A 30-day comment period is provided to allow interested persons to respond to this proposed rule. Thirty days is deemed appropriate because Committee nominations are scheduled to be held in the spring. These changes would need to be in effect in advance so that industry stakeholders are familiar with the new grower districts, reapportionment, and qualifications prior to the nomination process. Further, to be effective for the next nomination cycle, the order requires that the redistricting and reapportionment actions be announced on or before March 1, 2013. All written comments timely received will be considered before a final determination is made on this matter.
List of Subjects in 7 CFR Part 905
For the reasons set forth in the preamble, 7 CFR part 905 is proposed to be amended as follows:
PART 905—ORANGES, GRAPEFRUIT, TANGERINES, AND TANGELOS GROWN IN FLORIDA
1. The authority citation for 7 CFR part 905 continues to read as follows:
2. Section 905.114 is amended by revising paragraphs (a), (b) and (c) to read as follows:
(a) Citrus District One shall include the counties of Alachua, Baker, Bradford, Citrus, Clay, Columbia, Duval, Flagler, Gilchrist, Hernando, Hillsborough, Lake, Levy, Marion, Nassau, Orange, Osceola, Pasco, Pinellas, Polk, Putnam, Seminole, St. Johns, Sumter, Suwannee, and Union and County Commissioner's Districts One, Two, and Three of Volusia County, and that part of the counties of Indian River and Brevard not included in Regulation Area II. This district shall have two grower members and alternates.

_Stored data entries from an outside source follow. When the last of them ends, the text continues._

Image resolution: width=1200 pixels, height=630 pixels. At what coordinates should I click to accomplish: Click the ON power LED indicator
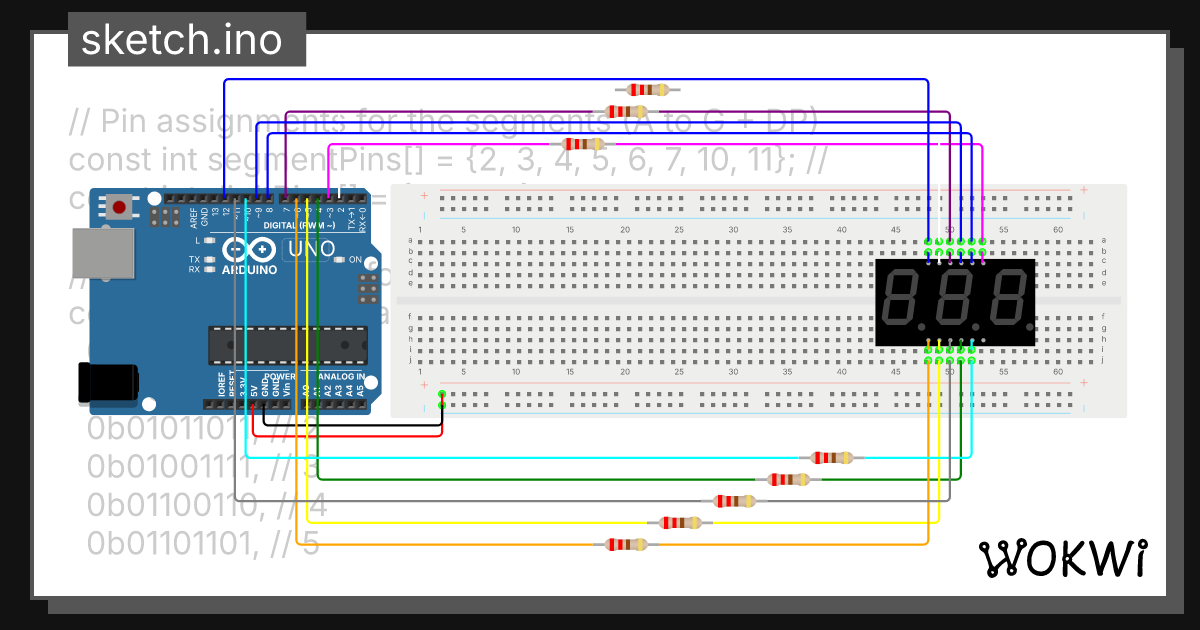pyautogui.click(x=341, y=259)
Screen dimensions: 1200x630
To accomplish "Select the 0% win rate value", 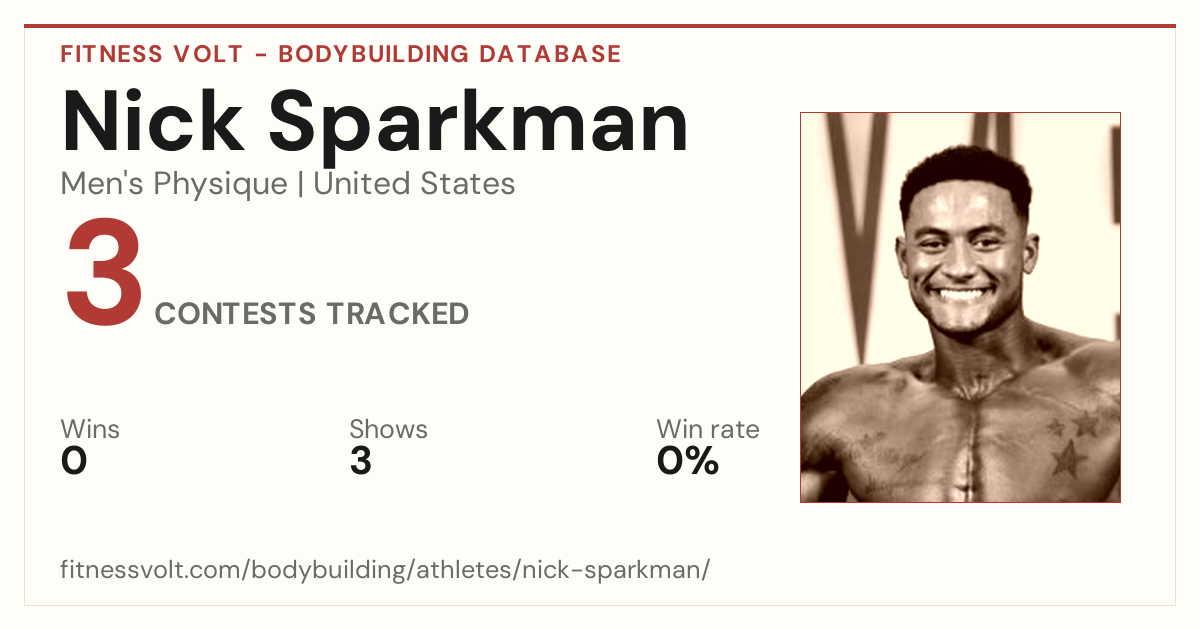I will click(x=688, y=461).
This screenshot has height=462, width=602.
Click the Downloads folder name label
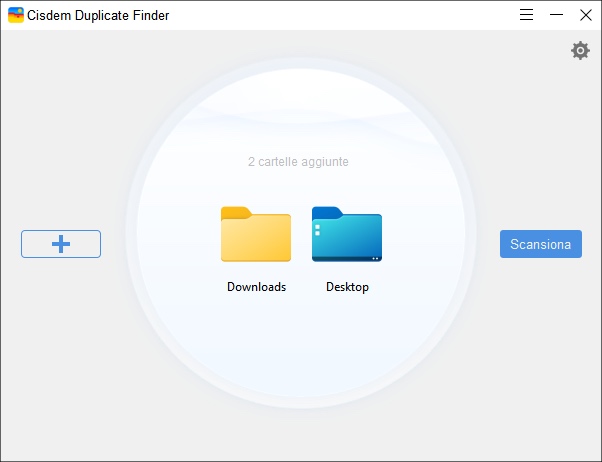pyautogui.click(x=256, y=287)
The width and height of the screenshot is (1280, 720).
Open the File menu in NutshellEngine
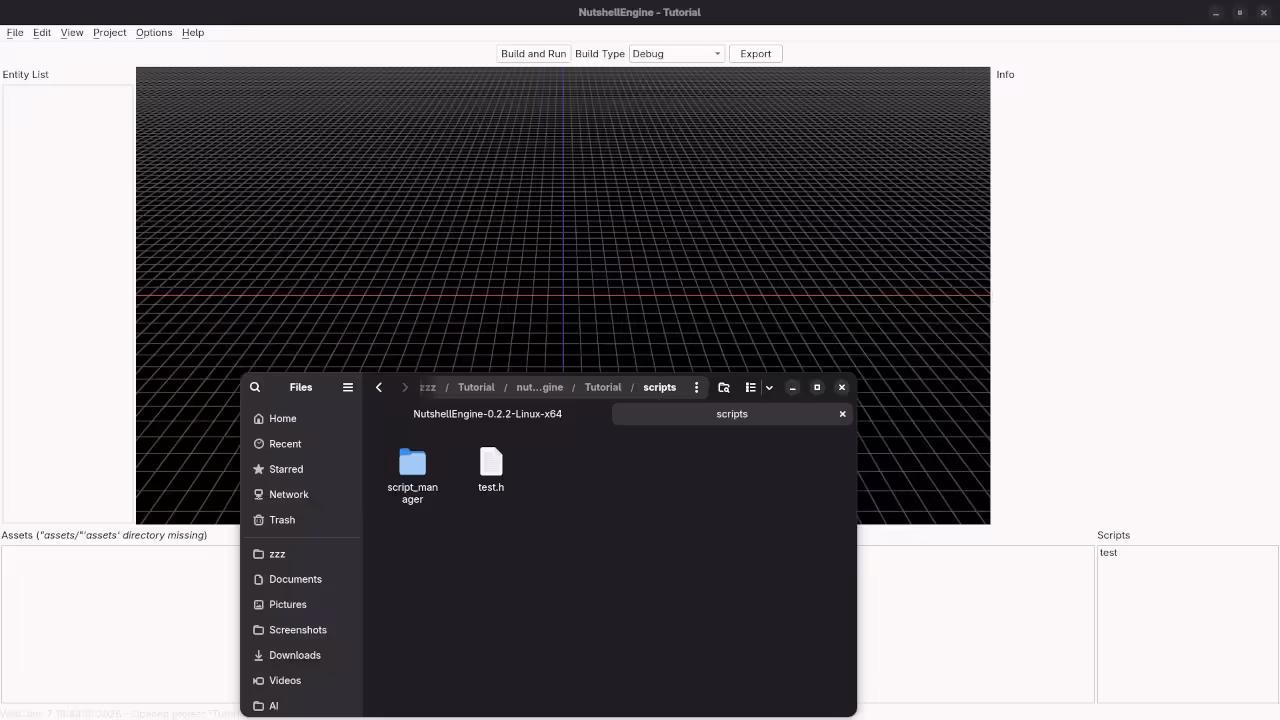coord(15,32)
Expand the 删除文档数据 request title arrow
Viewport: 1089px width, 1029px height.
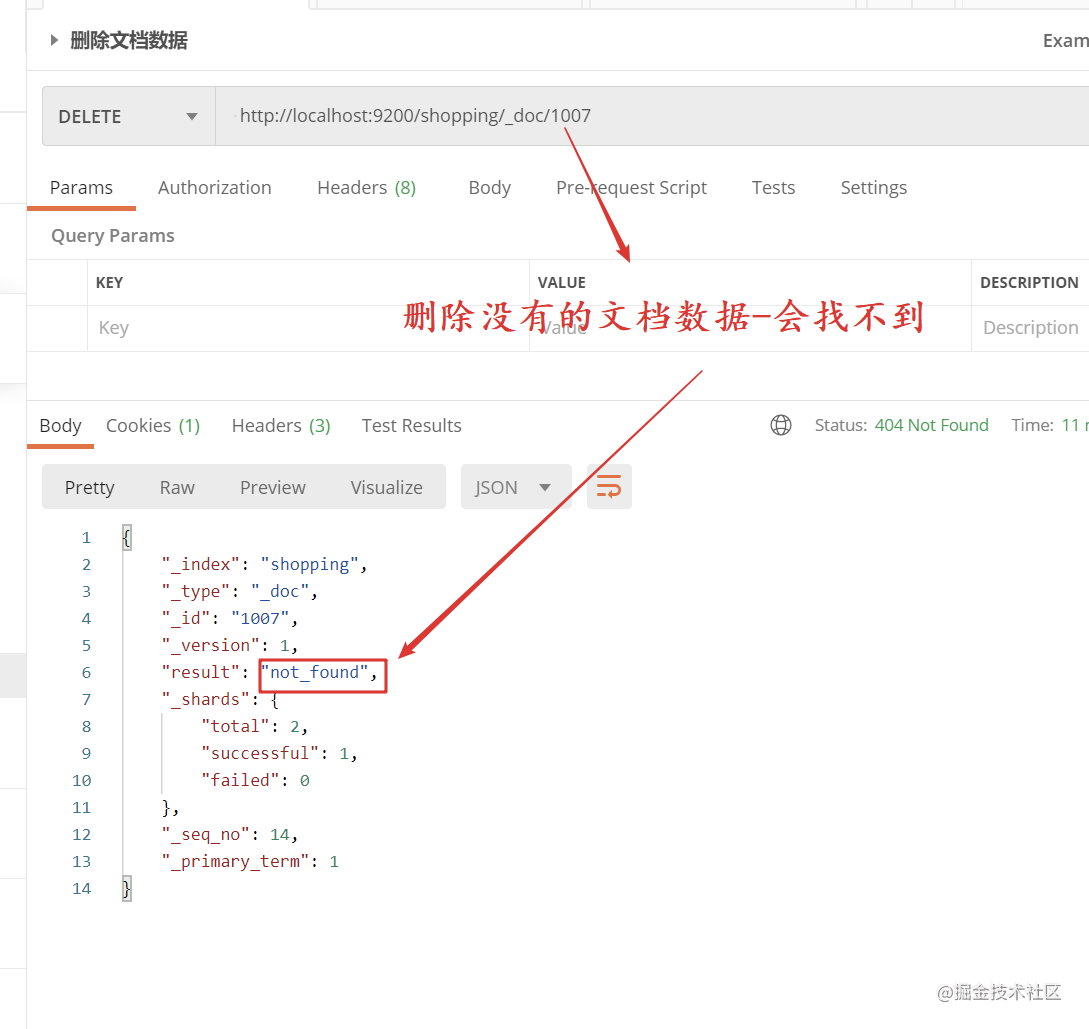(54, 40)
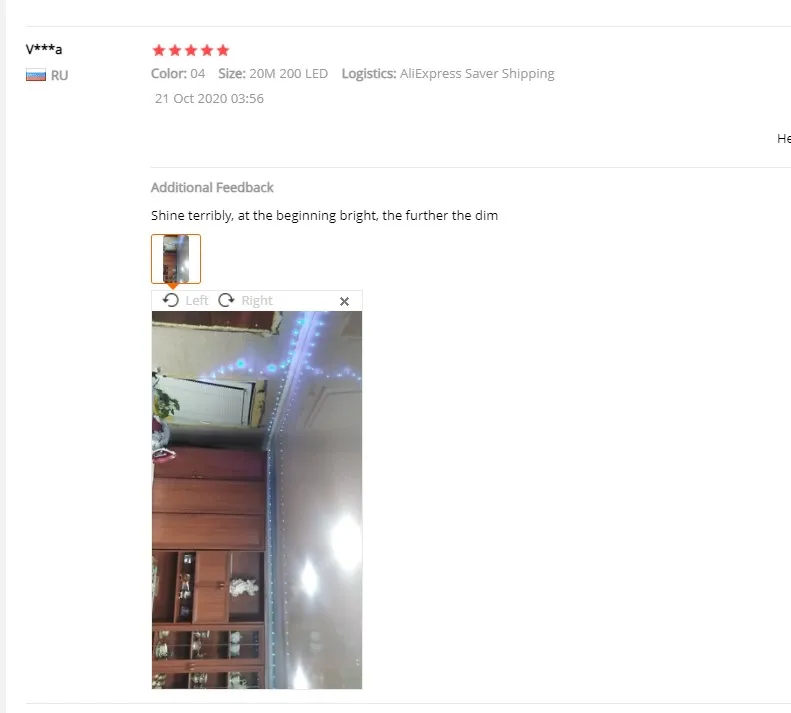
Task: Click the review date 21 Oct 2020
Action: tap(209, 98)
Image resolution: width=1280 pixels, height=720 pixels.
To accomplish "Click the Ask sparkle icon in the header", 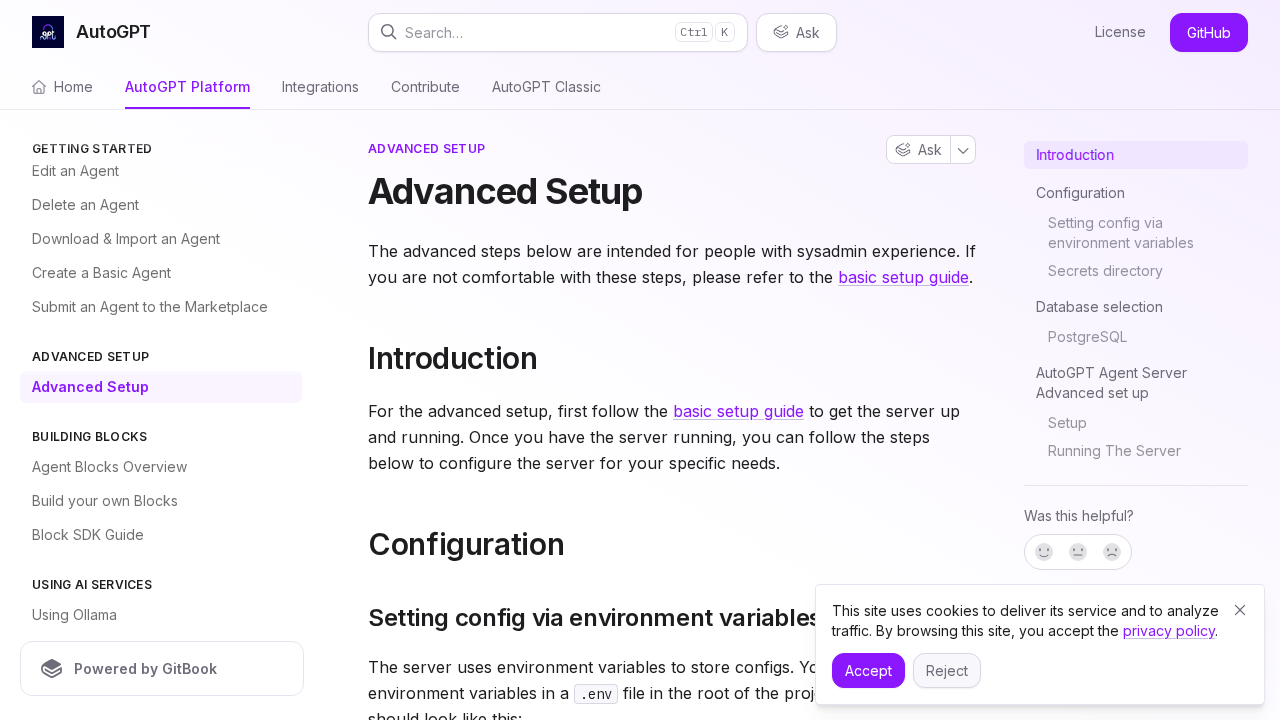I will (781, 32).

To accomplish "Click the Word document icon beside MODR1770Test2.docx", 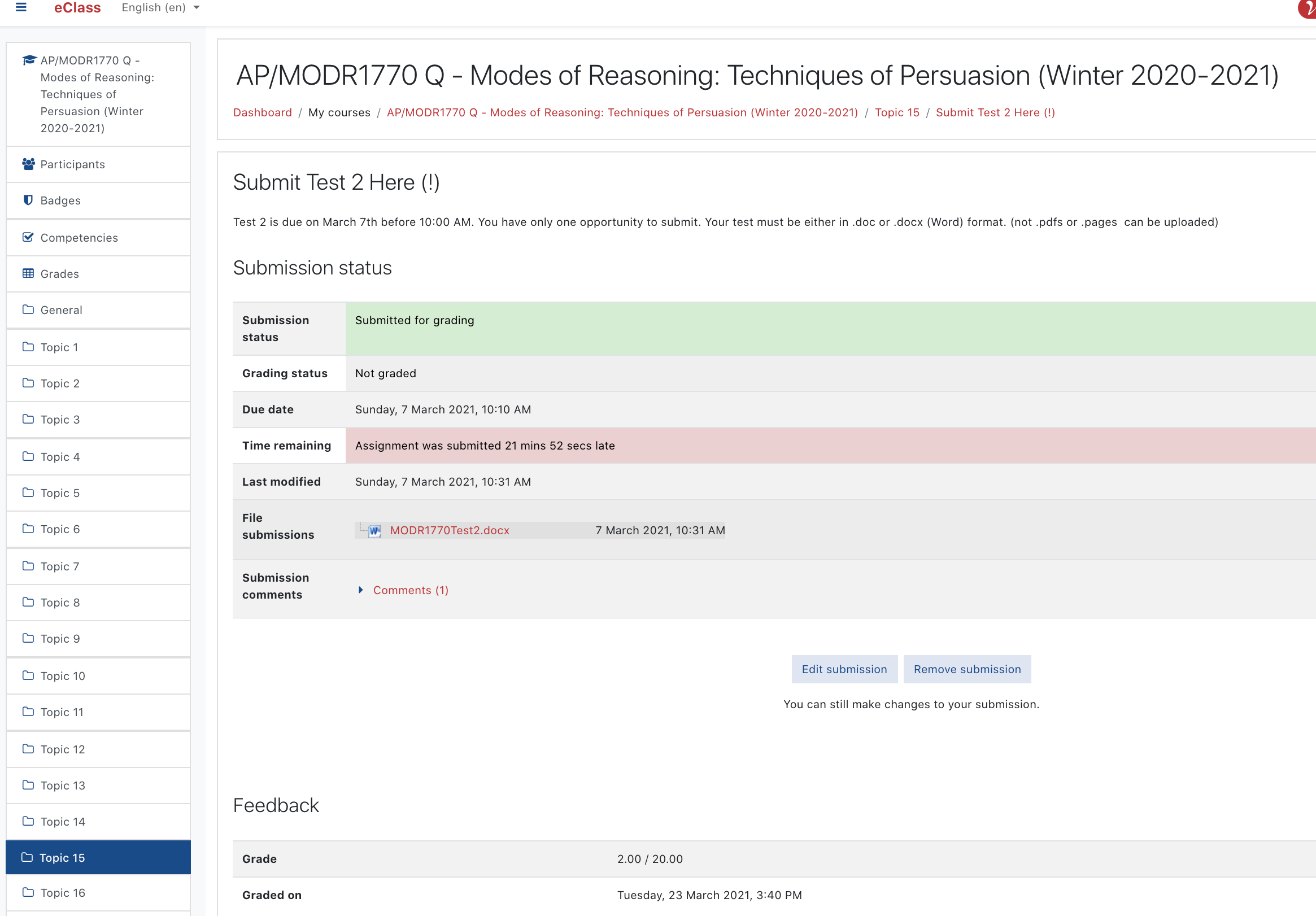I will pos(374,531).
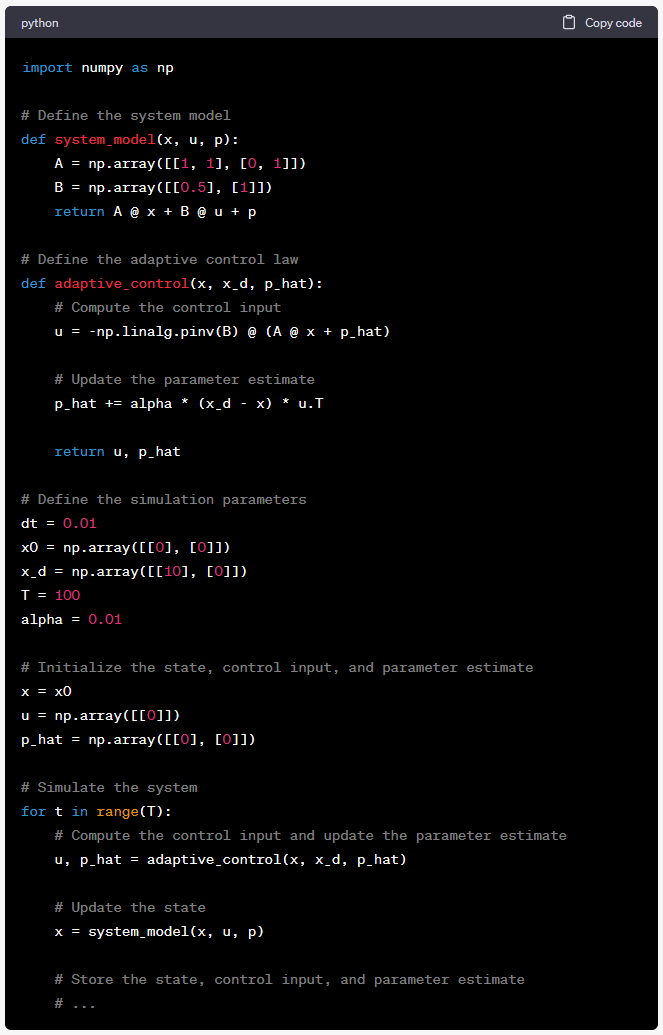Click the 'alpha = 0.01' assignment line

[71, 619]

(b) Citrus District Two shall include the counties of Broward, Charlotte, Collier, Dade, De Soto, Glades, Hardee, Hendry, Highlands, Lee, Manatee, Monroe, Okeechobee, Sarasota, and that part of the counties of Palm Beach and Martin not included in Regulation Area II. This district shall have three grower members and alternates.
(c) Citrus District Three shall include the County of St. Lucie and that part of the counties of Brevard, Indian River, Martin, and Palm Beach described as lying within Regulation Area II, and County Commissioner's Districts Four and Five of Volusia County. This district shall have four grower members and alternates.
3. A new paragraph (g) is added to § 905.120 to read as follows:
(g) Up to four grower members may be growers who are also shippers, or growers who are also employees of shippers.
Dated: November 28, 2012.
David R. Shipman,
Administrator, Agricultural Marketing Service.